■ Goal of the exercise ■
Lines outside the range are not wanted. Give again exactly the lines between the line holding "Click the '1s" and the line holding "Task: Open the reply text about the bookstore", inclusive, from the listing below.

···

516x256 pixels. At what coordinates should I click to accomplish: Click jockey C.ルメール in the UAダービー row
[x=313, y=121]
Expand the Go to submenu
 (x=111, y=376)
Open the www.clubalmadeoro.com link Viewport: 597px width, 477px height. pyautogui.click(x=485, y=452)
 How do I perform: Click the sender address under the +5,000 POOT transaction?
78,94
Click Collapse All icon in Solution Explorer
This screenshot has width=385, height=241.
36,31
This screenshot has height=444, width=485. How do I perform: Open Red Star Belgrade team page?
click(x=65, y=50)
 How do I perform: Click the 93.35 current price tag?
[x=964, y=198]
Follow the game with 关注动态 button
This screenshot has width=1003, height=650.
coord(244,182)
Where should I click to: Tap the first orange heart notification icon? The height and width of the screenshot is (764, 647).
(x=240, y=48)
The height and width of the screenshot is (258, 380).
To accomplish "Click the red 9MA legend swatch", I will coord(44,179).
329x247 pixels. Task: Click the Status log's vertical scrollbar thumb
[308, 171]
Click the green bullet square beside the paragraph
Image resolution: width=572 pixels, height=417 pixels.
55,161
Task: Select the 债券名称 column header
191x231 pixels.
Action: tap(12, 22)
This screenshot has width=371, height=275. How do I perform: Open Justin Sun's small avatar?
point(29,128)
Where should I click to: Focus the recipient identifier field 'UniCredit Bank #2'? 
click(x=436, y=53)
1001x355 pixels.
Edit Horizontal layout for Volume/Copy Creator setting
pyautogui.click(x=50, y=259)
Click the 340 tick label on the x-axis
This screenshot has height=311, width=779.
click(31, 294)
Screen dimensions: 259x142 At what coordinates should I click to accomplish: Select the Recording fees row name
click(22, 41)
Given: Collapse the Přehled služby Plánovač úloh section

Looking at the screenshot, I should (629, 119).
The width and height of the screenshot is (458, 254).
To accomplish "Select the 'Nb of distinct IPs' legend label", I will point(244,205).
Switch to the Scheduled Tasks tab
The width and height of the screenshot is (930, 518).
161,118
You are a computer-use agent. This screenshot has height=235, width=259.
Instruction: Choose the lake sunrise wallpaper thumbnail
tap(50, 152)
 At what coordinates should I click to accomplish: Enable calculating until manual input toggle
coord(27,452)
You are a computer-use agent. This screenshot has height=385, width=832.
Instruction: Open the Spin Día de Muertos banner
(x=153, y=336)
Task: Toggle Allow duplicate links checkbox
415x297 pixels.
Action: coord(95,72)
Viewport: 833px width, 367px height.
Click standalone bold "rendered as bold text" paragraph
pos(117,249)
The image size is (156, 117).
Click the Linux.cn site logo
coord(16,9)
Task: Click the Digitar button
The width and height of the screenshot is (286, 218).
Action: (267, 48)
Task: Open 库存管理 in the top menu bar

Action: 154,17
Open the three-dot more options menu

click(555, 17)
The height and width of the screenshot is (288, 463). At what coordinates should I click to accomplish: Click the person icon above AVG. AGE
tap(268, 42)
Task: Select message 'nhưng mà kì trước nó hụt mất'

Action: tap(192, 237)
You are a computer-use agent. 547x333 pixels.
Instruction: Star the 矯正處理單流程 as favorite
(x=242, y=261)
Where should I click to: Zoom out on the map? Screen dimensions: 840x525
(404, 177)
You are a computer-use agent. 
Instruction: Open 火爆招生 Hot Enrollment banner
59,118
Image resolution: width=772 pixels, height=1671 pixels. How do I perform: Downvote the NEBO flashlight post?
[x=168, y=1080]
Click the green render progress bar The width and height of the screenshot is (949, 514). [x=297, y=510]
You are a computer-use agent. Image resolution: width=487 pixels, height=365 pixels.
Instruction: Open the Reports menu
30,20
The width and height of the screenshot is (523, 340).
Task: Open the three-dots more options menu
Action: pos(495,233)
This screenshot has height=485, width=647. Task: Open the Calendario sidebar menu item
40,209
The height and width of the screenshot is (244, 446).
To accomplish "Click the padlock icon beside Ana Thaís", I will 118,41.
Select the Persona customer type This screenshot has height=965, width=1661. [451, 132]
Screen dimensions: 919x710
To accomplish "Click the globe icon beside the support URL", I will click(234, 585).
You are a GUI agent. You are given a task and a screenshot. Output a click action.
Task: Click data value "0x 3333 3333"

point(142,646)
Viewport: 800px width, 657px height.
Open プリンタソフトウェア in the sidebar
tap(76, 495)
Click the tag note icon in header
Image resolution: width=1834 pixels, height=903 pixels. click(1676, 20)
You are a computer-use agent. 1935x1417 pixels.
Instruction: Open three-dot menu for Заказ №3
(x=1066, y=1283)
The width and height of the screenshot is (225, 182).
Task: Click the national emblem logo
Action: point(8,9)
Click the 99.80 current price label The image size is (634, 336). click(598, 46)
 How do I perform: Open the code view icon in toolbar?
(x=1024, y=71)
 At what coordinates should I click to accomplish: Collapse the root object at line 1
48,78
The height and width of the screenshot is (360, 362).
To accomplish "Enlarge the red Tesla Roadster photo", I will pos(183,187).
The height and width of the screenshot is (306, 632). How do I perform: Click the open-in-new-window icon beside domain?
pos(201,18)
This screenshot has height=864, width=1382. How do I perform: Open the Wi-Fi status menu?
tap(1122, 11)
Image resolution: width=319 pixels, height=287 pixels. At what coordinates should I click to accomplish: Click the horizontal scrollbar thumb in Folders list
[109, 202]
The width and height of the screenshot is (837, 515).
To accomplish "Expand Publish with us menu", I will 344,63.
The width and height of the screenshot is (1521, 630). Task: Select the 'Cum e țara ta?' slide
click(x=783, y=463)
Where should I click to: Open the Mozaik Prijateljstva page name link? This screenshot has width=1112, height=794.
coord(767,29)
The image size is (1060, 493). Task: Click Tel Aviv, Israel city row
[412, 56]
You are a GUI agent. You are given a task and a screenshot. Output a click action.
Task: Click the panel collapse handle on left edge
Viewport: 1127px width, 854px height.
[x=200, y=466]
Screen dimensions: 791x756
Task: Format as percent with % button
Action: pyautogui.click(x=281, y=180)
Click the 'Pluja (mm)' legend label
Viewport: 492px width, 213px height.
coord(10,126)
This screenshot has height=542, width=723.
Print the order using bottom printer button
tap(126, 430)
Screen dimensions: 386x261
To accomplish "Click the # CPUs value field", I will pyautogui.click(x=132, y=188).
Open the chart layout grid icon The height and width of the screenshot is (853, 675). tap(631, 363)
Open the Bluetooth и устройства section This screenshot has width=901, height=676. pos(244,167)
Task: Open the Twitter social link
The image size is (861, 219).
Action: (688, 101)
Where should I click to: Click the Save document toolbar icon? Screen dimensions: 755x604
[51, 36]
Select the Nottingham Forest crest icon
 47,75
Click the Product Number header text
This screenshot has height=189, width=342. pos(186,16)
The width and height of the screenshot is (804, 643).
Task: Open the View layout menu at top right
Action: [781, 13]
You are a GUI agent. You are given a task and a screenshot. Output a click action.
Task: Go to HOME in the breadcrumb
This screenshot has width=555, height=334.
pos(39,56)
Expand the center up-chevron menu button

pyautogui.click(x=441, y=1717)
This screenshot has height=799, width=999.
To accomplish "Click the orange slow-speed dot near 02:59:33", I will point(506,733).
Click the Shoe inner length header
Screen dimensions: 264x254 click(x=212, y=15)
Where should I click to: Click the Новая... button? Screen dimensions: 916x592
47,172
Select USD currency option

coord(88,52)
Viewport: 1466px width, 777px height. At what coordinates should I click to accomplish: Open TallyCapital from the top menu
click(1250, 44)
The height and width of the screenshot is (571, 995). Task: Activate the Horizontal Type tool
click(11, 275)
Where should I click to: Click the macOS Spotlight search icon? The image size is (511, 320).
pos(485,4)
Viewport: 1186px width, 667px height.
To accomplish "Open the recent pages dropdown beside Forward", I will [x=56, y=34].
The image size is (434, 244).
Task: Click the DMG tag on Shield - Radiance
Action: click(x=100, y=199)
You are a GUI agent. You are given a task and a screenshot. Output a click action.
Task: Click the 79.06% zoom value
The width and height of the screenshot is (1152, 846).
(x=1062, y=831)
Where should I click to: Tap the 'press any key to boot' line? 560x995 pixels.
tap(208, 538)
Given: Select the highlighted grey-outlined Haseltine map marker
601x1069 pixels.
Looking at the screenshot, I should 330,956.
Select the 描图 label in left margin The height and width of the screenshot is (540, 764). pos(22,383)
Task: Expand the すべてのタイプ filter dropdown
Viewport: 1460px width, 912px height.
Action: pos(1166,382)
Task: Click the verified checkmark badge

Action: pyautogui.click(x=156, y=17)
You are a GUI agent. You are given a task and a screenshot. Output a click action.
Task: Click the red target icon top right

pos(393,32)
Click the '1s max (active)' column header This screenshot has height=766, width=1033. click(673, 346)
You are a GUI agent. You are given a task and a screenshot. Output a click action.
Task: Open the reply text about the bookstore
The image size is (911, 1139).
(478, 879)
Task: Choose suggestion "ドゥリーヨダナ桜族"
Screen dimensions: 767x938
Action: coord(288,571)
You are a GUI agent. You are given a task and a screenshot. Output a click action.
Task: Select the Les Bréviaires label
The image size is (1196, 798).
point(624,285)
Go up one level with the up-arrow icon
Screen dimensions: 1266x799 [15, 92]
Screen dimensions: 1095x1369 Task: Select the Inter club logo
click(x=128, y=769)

···

■ Task solution ■
Click the '1s max (active)' column header This screenshot has height=766, width=1033. click(673, 346)
You are a GUI agent. You are given a task and a screenshot. Output a click action.
Task: Open the reply text about the bookstore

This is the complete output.